WHAT YOU HAVE TO DO:
Leave no line out. Transcribe the whole listing exactly.

DATA EXTRACTS:
BEGIN
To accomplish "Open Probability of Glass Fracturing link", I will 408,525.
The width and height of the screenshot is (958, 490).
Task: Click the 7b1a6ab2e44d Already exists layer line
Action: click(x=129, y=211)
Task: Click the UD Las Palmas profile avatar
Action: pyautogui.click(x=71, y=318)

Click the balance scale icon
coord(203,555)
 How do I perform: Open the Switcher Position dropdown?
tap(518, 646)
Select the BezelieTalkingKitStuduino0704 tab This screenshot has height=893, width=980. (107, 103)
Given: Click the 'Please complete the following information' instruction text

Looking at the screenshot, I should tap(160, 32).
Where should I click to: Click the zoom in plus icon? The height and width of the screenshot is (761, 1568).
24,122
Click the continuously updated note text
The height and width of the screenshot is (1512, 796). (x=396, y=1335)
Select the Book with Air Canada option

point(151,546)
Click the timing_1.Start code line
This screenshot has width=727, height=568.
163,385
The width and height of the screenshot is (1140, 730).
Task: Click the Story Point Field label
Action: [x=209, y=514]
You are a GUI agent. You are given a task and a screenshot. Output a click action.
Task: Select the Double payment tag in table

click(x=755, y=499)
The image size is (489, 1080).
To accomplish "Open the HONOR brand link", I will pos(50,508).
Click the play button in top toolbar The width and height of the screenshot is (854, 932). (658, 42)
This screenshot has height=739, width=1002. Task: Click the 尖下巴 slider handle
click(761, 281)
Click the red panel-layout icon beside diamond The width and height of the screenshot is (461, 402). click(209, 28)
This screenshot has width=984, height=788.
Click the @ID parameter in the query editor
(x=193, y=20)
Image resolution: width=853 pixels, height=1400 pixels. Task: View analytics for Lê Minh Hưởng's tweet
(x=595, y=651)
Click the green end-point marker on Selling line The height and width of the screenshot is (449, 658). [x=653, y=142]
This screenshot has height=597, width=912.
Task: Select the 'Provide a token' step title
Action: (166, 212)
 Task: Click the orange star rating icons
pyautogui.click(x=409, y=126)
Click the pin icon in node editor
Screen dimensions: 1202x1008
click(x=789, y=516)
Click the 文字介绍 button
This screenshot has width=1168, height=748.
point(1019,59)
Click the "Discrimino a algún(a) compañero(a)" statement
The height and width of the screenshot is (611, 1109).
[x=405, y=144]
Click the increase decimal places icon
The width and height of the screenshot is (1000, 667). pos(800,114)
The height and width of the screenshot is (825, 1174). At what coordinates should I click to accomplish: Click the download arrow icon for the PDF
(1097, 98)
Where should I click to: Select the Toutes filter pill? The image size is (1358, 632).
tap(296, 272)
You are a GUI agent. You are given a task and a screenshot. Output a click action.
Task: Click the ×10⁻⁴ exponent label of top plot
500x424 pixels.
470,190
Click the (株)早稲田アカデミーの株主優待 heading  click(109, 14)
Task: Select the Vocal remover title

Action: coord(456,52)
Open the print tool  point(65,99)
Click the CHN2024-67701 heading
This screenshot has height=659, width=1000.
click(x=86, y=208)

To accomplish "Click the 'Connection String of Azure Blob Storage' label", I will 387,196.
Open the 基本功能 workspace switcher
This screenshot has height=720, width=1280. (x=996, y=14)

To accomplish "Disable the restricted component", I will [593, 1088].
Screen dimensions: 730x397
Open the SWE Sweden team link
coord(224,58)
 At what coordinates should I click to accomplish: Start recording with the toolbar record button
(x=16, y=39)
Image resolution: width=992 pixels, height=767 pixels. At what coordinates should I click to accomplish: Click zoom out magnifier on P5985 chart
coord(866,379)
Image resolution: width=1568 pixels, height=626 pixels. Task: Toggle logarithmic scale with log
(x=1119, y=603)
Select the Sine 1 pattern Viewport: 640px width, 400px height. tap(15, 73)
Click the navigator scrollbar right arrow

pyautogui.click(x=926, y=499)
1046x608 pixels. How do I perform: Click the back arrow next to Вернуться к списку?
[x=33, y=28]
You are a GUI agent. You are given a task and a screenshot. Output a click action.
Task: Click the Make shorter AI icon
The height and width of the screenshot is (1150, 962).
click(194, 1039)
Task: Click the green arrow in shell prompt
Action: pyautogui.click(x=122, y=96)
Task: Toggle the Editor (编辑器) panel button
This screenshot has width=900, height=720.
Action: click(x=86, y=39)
END
ANSWER FOR THE TASK:
To accomplish "Open Probability of Glass Fracturing link", I will 408,525.
The width and height of the screenshot is (958, 490).
Task: Click the 7b1a6ab2e44d Already exists layer line
Action: click(x=129, y=211)
Task: Click the UD Las Palmas profile avatar
Action: pyautogui.click(x=71, y=318)

Click the balance scale icon
coord(203,555)
 How do I perform: Open the Switcher Position dropdown?
tap(518, 646)
Select the BezelieTalkingKitStuduino0704 tab This screenshot has height=893, width=980. (107, 103)
Given: Click the 'Please complete the following information' instruction text

Looking at the screenshot, I should tap(160, 32).
Where should I click to: Click the zoom in plus icon? The height and width of the screenshot is (761, 1568).
24,122
Click the continuously updated note text
The height and width of the screenshot is (1512, 796). (x=396, y=1335)
Select the Book with Air Canada option

point(151,546)
Click the timing_1.Start code line
This screenshot has width=727, height=568.
163,385
The width and height of the screenshot is (1140, 730).
Task: Click the Story Point Field label
Action: [x=209, y=514]
You are a GUI agent. You are given a task and a screenshot. Output a click action.
Task: Select the Double payment tag in table

click(x=755, y=499)
The image size is (489, 1080).
To accomplish "Open the HONOR brand link", I will pos(50,508).
Click the play button in top toolbar The width and height of the screenshot is (854, 932). (658, 42)
This screenshot has height=739, width=1002. Task: Click the 尖下巴 slider handle
click(761, 281)
Click the red panel-layout icon beside diamond The width and height of the screenshot is (461, 402). click(209, 28)
This screenshot has width=984, height=788.
Click the @ID parameter in the query editor
(x=193, y=20)
Image resolution: width=853 pixels, height=1400 pixels. Task: View analytics for Lê Minh Hưởng's tweet
(x=595, y=651)
Click the green end-point marker on Selling line The height and width of the screenshot is (449, 658). [x=653, y=142]
This screenshot has height=597, width=912.
Task: Select the 'Provide a token' step title
Action: (166, 212)
 Task: Click the orange star rating icons
pyautogui.click(x=409, y=126)
Click the pin icon in node editor
Screen dimensions: 1202x1008
click(x=789, y=516)
Click the 文字介绍 button
This screenshot has width=1168, height=748.
point(1019,59)
Click the "Discrimino a algún(a) compañero(a)" statement
The height and width of the screenshot is (611, 1109).
[x=405, y=144]
Click the increase decimal places icon
The width and height of the screenshot is (1000, 667). pos(800,114)
The height and width of the screenshot is (825, 1174). At what coordinates should I click to accomplish: Click the download arrow icon for the PDF
(1097, 98)
Where should I click to: Select the Toutes filter pill? The image size is (1358, 632).
tap(296, 272)
You are a GUI agent. You are given a task and a screenshot. Output a click action.
Task: Click the ×10⁻⁴ exponent label of top plot
500x424 pixels.
470,190
Click the (株)早稲田アカデミーの株主優待 heading  click(109, 14)
Task: Select the Vocal remover title

Action: coord(456,52)
Open the print tool  point(65,99)
Click the CHN2024-67701 heading
This screenshot has height=659, width=1000.
click(x=86, y=208)

To accomplish "Click the 'Connection String of Azure Blob Storage' label", I will 387,196.
Open the 基本功能 workspace switcher
This screenshot has height=720, width=1280. (x=996, y=14)

To accomplish "Disable the restricted component", I will [593, 1088].
Screen dimensions: 730x397
Open the SWE Sweden team link
coord(224,58)
 At what coordinates should I click to accomplish: Start recording with the toolbar record button
(x=16, y=39)
Image resolution: width=992 pixels, height=767 pixels. At what coordinates should I click to accomplish: Click zoom out magnifier on P5985 chart
coord(866,379)
Image resolution: width=1568 pixels, height=626 pixels. Task: Toggle logarithmic scale with log
(x=1119, y=603)
Select the Sine 1 pattern Viewport: 640px width, 400px height. tap(15, 73)
Click the navigator scrollbar right arrow

pyautogui.click(x=926, y=499)
1046x608 pixels. How do I perform: Click the back arrow next to Вернуться к списку?
[x=33, y=28]
You are a GUI agent. You are given a task and a screenshot. Output a click action.
Task: Click the Make shorter AI icon
The height and width of the screenshot is (1150, 962).
click(194, 1039)
Task: Click the green arrow in shell prompt
Action: pyautogui.click(x=122, y=96)
Task: Toggle the Editor (编辑器) panel button
This screenshot has width=900, height=720.
Action: click(x=86, y=39)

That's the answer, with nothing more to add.